Gene ontology enrichment analysis of target genes of down-regulated miRNA clusters. (A) Classification according to the molecular function of genes, (B) classification according to biological processes in which target genes are involved, (C) classification according to protein class and (D) classification according pathways used in target gene signalling (first 20 most abundant pathways are plotted).

The involvement of cluster miR-15/16 in CRC regulation was expected, in spite of the fact that the tumour-suppressive role of this cluster was originally discovered in chronic lymphocytic leukaemia [124]. As this cluster targets many genes, its effects are diverse, involving cell cycle control, apoptosis, cell migration and chemo- and radiosensitivity induction (Supplementary Table S3). However, it is surprising that cluster miR-143/145, known for its enrichment in vascular tissue and role in early heart morphology and vascular smooth muscle cell differentiation [61], shows such strong pleiotropic effects in CRC [138,139]. Cluster miR-206/133b, known mainly for its muscle-specific expression and capacity to regulate muscle development, function and regeneration, has been shown to be involved in regulation of CRC, mainly via its developmentally-active target genes (e.g., NOTCH3 and HOXA9). Similarly, cluster miR-302b/302c/302a/302d/367 is involved in the control of pluripotency, self-renewal and reprogramming in human embryonic stem cells [162], which although rarely studied with respect to CRC, has been found to be especially useful in the induction of sensitivity to chemotherapy [24,163]. It seems that, although down-regulated clusters show tumour-suppressive functions via a wide range of target genes, it is possible to observe specific effects in some of them. As transcription of several miRNAs can be induced by one TSS, eventually, two TSSs could be used to activate two tumour-suppressive clusters with complementary functions to achieve better outcomes.

6. Conclusions

Taken together, down-regulated clusters are in most cases localised within genes (usually within introns) and fulfil tumour-suppressive roles. In spite of growing evidence about the regulation of miRNA transcription, a unifying mechanism of their decreased expression is not available. Even if a miRNA is localised inside a host gene and is transcribed along with it, there can still be several TSSs that can regulate miRNA transcription under specific conditions.

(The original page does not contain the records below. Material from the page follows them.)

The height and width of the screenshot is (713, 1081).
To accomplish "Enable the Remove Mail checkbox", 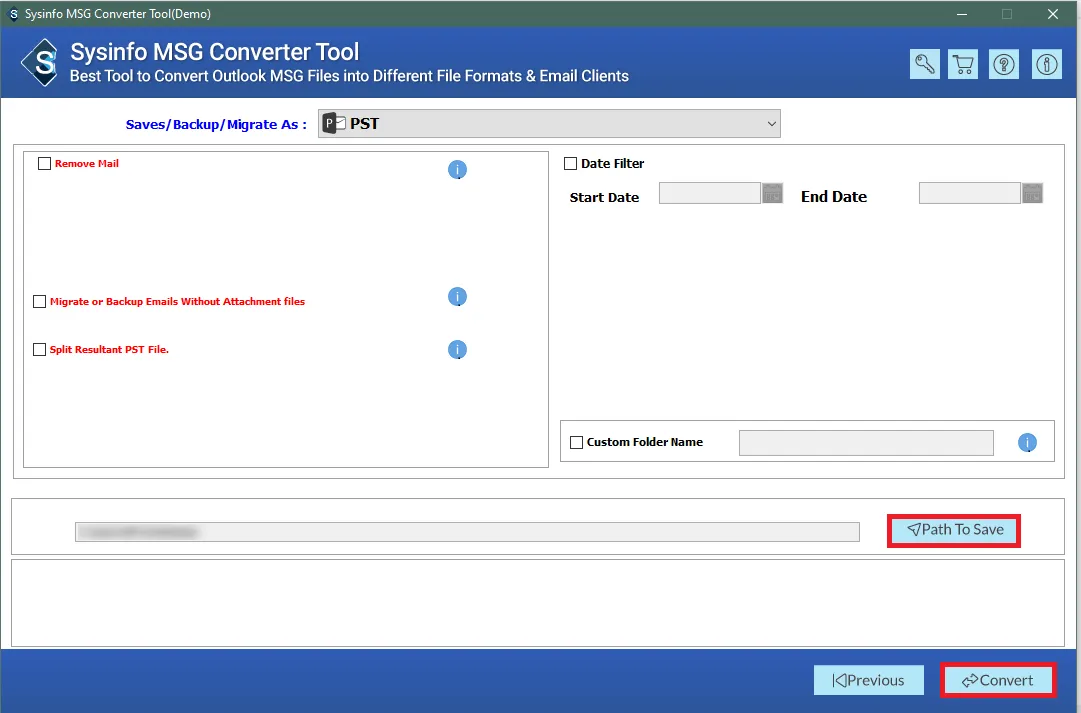I will [44, 164].
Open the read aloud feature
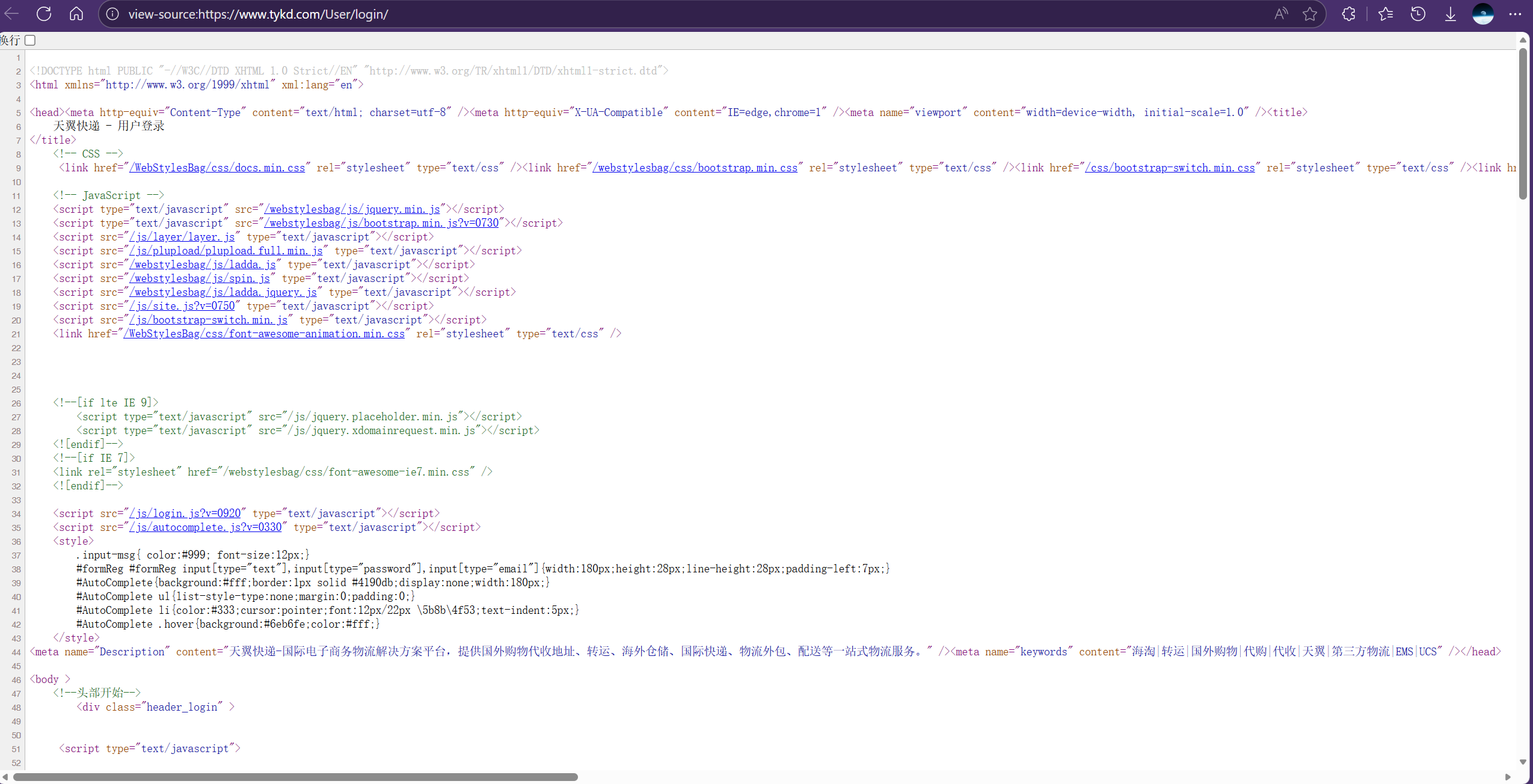Screen dimensions: 1533x784 coord(1281,14)

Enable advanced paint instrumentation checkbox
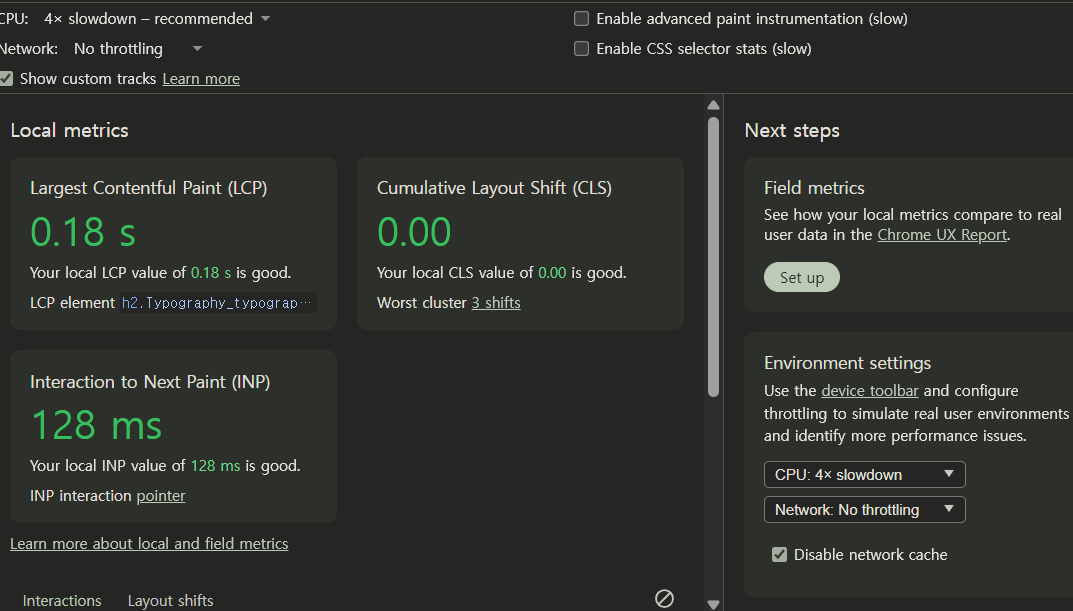581,19
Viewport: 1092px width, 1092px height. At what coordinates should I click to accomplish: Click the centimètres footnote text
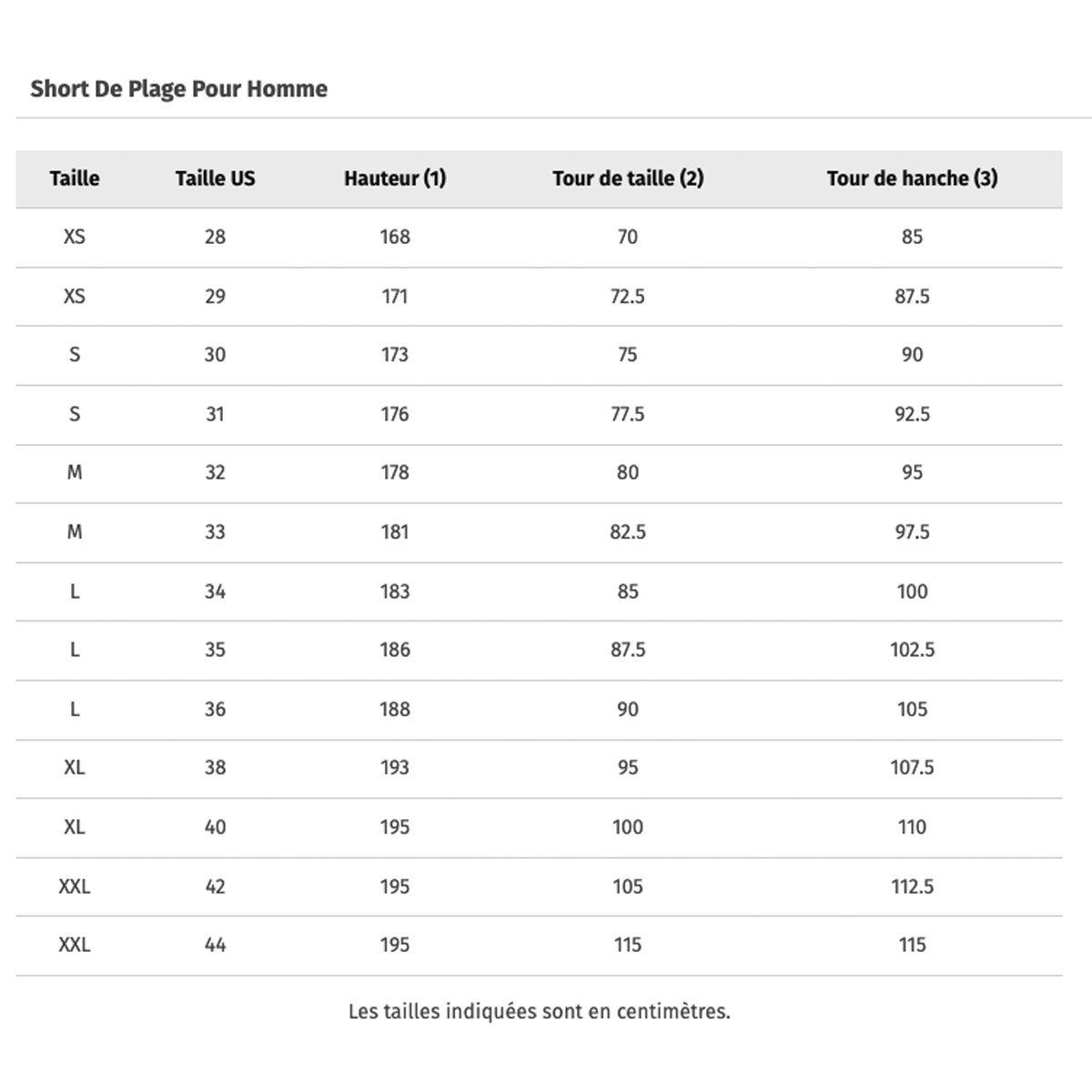(x=539, y=1011)
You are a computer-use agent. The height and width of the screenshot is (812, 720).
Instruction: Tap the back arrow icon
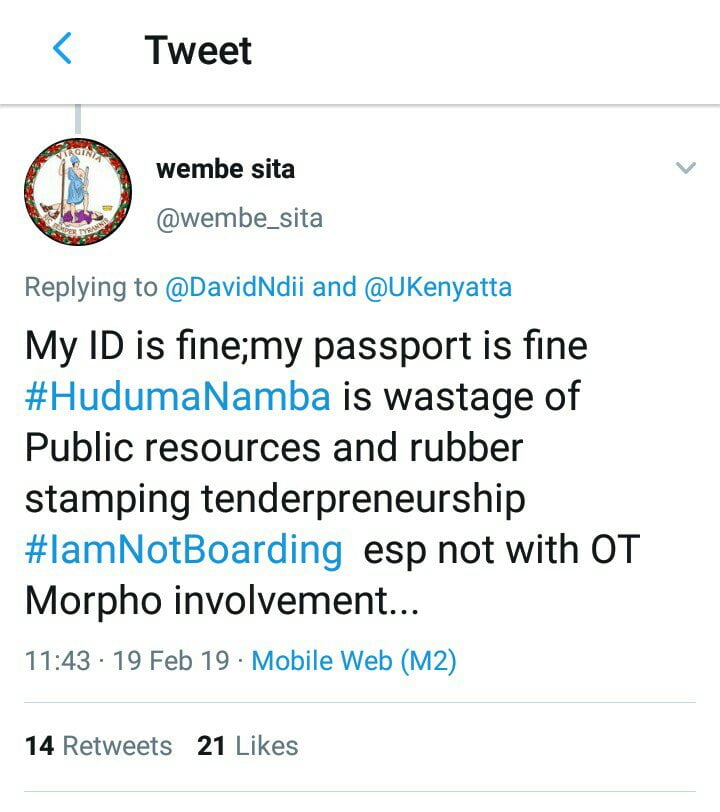[x=62, y=49]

Information about the transcriptional regulation of miRNA clusters has excellent potential to be used in translational research. This assumption is supported by the presence of several clusters that share important properties—their expression is decreased in CRC and they show oncostatic capacity. Better knowledge about the transcriptional regulation of tumour-suppressive clusters in CRC may, in the future, open the possibility of multi-target therapeutic manipulation executed via the activation of one promoter.